Lorsque les policiers ont des soupçons que le conducteur d’un véhicule motorisé a les facultés affaiblies par l’alcool, ils peuvent lui ordonner de souffler dans un appareil de détection approuvé afin de déterminer s’il y a des traces d’alcool dans son sang. Or, qu’en est-il lorsque les policiers ont de tels soupçons, mais qu’un appareil de détection n’est pas disponible « immédiatement »?
« Le rôle des tribunaux ne consiste toutefois pas à faciliter la tâche des policiers, ni d’ailleurs à la complexifier. Leur rôle consiste à interpréter et appliquer la loi [1]. »

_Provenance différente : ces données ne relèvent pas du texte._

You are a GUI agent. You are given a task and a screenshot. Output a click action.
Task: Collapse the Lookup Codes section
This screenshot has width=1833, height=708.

Breault c. R., 2021 QCCA 505
Les faits
Dans cette affaire, les policiers ont reçu un appel de patrouilleurs de sentiers forestiers à l’effet qu’un homme conduisait un véhicule tout-terrain en état d’ébriété. Une fois sur les lieux, les policiers constatent qu’un homme ayant des symptômes d’intoxication s’éloigne d’eux à pied. Il est donc intercepté par les policiers qui, à 13h41, lui donnent l’ordre de souffler dans un appareil de détection approuvé (la « balloune ») pour vérifier s’il était en état de conduire. Toutefois, l’appareil en question n’était pas en leur possession; elle devait être amenée par un autre véhicule de police. Entre temps, vers 13h45, le conducteur a indiqué qu’il refusait d’obtempérer à l’ordre des policiers. Il a donc été accusé de refus de se soumettre à l’ordre des policiers et éventuellement déclaré coupable par un juge de la Cour du Québec.
Le jugement
L’accusé se pourvoi devant la Cour d’appel du Québec pour contester la validité de l’ordre qu’on lui a donné. Selon lui, l’appareil de détection approuvé devait être disponible « immédiatement ». Le délai d’attente rendait donc illégal l’ordre qu’on lui a donné. Une formation de 5 juges de la Cour d’appel accueille à l’unanimité le pourvoi de l’accusé.
Elle explique que le Code criminel requiert que lorsque l’ordre est donné, l’échantillon d’haleine doit être fourni « immédiatement », ce qui implique que l’appareil doit lui-aussi être disponible « immédiatement ». La Cour d’appel souligne que cette exigence d’immédiateté est intimement liée au droit à l’avocat, garanti par la Charte canadienne des droits et libertés. En effet, habituellement, dès qu’une personne est détenue, elle a le droit de parler avec un avocat. On a toutefois jugé qu’il était justifié de suspendre ce droit temporairement dans le cas d’un test d’haleine sur le bord de la route, parce que la détention est nécessairement de courte durée et elle est liée à l’exercice d’un objectif sociétal important, soit la détection rapide des conducteurs dont la capacité de conduire est peut-être affaiblie par l’alcool. Toutefois, s’il y a un délai d’attente, aussi court soit-il, à attendre que l’appareil soit disponible et qu’il serait possible, entre temps, que l’accusé communique avec un avocat, cette suspension perd de sa justification.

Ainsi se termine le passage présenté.